What is a Period Converted Flat?

(Last Updated: 29/02/2024)
8 min read

What is a converted flat?

A converted flat is a single-storey residential dwelling created from a larger house or building, such as a commercial office block.

What is a period conversion?

Period conversion means the flats have been formed by converting a house from a particular named architectural period, such as Georgian or Victorian, so there are separate dwellings with their own front doors, often leading off a shared staircase.

What is the difference between purpose-built flats and converted flats?

Conversion flats differ from purpose-built flats in that the buildings were initially built for another purpose (house, office, hotel) and not intended as flats in the first place. Even though purpose-built flats are often synonymous with modern properties, it’s worth noting that they were also built in the Georgian, Victorian and Edwardian periods.

Converting a building into flats involves specific physical and legal challenges which can present problems with the resulting dwellings. Make sure you choose a conveyancing solicitor and a surveyor who are both skilled and experienced with period conversion flats.

What are the problems with converted flats?

Converted flats are often compared unfavourably to purpose-built flats. Buildings planned as flats from the outset can be designed with more uniformity, regularity of spaces, and generally more overall thought in the design.

Period conversion flats can have all the typical issues you may expect from any building of the same period, including damp, damaged or leaking roofs, doors or windows, dry rot, woodworm, etc.

Because developers are constrained by the layouts of the original period properties they are converting from, there may be problems with fit and materials they have to use. If the property is in a conservation area, you may not be able to upgrade certain aspects of the property and will have to replace like-for-like. Some converted flats can feel a bit of a 'square peg, round hole', where rooms and spaces have been worked around and within the original construction.

In particular, where joins are made, for example, from a new stud wall to an existing load-bearing wall, different materials used in the join may lead to condensation and dampness.

Finally, conversion flats are, in the vast majority of cases, going to be more than 70 years old, so you can expect materials, such as roof tiles and electrical wiring, to degrade if they haven’t been refurbished.

What are the benefits of period conversion flats?

That said, individual period conversion flats may be very well built, insulated and thought out: it just depends on the quality of the work of whoever converted them, how recently they converted them (building regulations were not up to current standards in the past) and how well the building has been managed and maintained since. They generally have more character and individuality than purpose-built flats and can have better rooms and overall sizes, especially if they were converted from an exceptionally spacious period property; Georgian buildings are famously elegant, with high ceilings and grand proportions.

Some less well-designed, purpose-built flats have defects affecting every flat in a block, such as dangerous cladding, which you would be less likely to find with conversions.

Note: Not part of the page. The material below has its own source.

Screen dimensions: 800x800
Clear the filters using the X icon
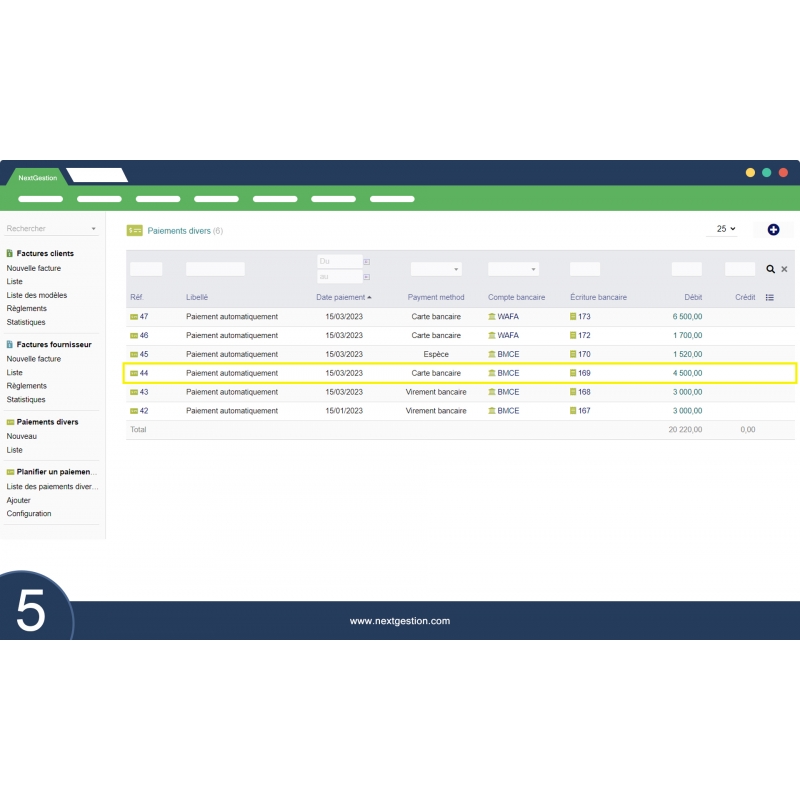coord(784,269)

As with any older property, we recommend a Level 3 survey from one of our RICS surveyors to conduct a thorough inspection for any visual evidence of defects that need to be addressed before you buy the property and become liable for fixing all of its problems.

16% of homeowners discover defects

In our recent survey, 16% of homeowners found defects; including 2% who were able to pull out of a bad purchase, 7% who were able to negotiate a better price, and sadly, 7% of homeowners who did not get a survey and discovered defects after the purchase.

12 of the 39 who remembered how much these defects cost to remedy spent over £5,000

Don't burn your money, book a survey.

RICS Surveyors | Fixed Fees | Same week availability | Access arranged


What type of home buyers survey should you get for buying a period conversion flat?

Generally, you should always opt for a Level 3 Survey for any period property because of its age; we would even recommend a Level 3 survey on a modern conversion flat due to the amount of alteration done on it. Your surveyor will examine the property more thoroughly in a Level 3 survey than in a Level 2 survey.

Your RICS surveyor is trained in spotting property defects; they can often detect suspicions that a recent conversion may not have been carried out soundly or in accordance with planning permission rules and building regulations. If you are considering buying any old or converted property, instructing a chartered surveyor to inspect it is a must: what looks sound may be anything but.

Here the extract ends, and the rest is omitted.